Cross-entity references, entity overrides, scheduled events, and chaos engineering - the tools that turn simple simulations into realistic multi-system scenarios.

Why this matters

Real systems don't operate in isolation, don't behave identically, don't run 24/7, and don't produce clean data. These four features model exactly that: cross-entity references connect dependent systems, entity overrides create behavioral variation, scheduled events inject operational realism (maintenance, setpoint changes, shutdowns), and chaos engineering adds the data quality problems your pipeline needs to survive. If your test data assumes everything works perfectly, the first real maintenance window will break your dashboard.
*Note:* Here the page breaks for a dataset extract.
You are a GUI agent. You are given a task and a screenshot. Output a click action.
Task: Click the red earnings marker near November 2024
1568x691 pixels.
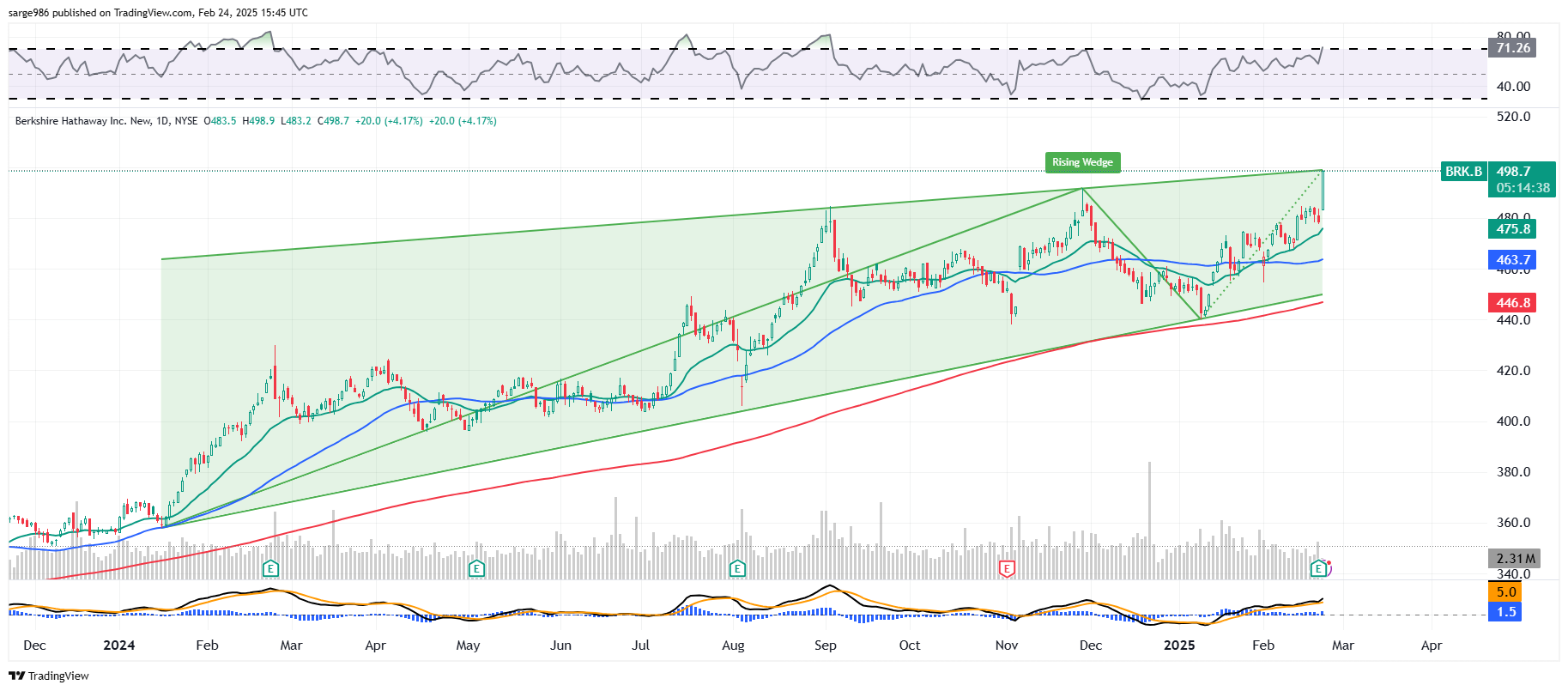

These features build on the Core Concepts (scope, entities, columns) and Generators. If you haven't read those yet, start there.


Cross-Entity References

Entities can reference columns from other entities at the same timestamp. This enables multi-unit/multi-system simulations where one system's output feeds into another.

Syntax

In a derived expression, use EntityName.column_name:

# Entity "separator_01" referencing "reactor_01"
expression: "reactor_01.outlet_flow * 0.4"

How It Works

  1. Odibi scans all derived expressions for cross-entity references (the EntityName.column pattern)
  2. It builds a dependency DAG across entities — not just across columns
  3. Referenced entities are generated before the entities that depend on them
  4. Values are matched by timestamp (same row index)
  5. EntityProxy objects provide access to the referenced entity's current row values
┌──────────────┐       ┌──────────────┐       ┌──────────────┐
│  mixer_01    │  →    │  reactor_01  │  →    │ separator_01 │
│  (upstream)  │       │  (midstream) │       │ (downstream) │
└──────────────┘       └──────────────┘       └──────────────┘
    Generated 1st          Generated 2nd          Generated 3rd

Requirements

  • Referenced entity must be defined using names: (not count:) so expressions can reference them by name
  • Referenced column must exist in the referenced entity's column definitions
  • No circular entity dependencies — if A references B, B cannot reference A
  • Cross-entity prev() is NOT supported — you cannot do prev('reactor_01.temp', 0)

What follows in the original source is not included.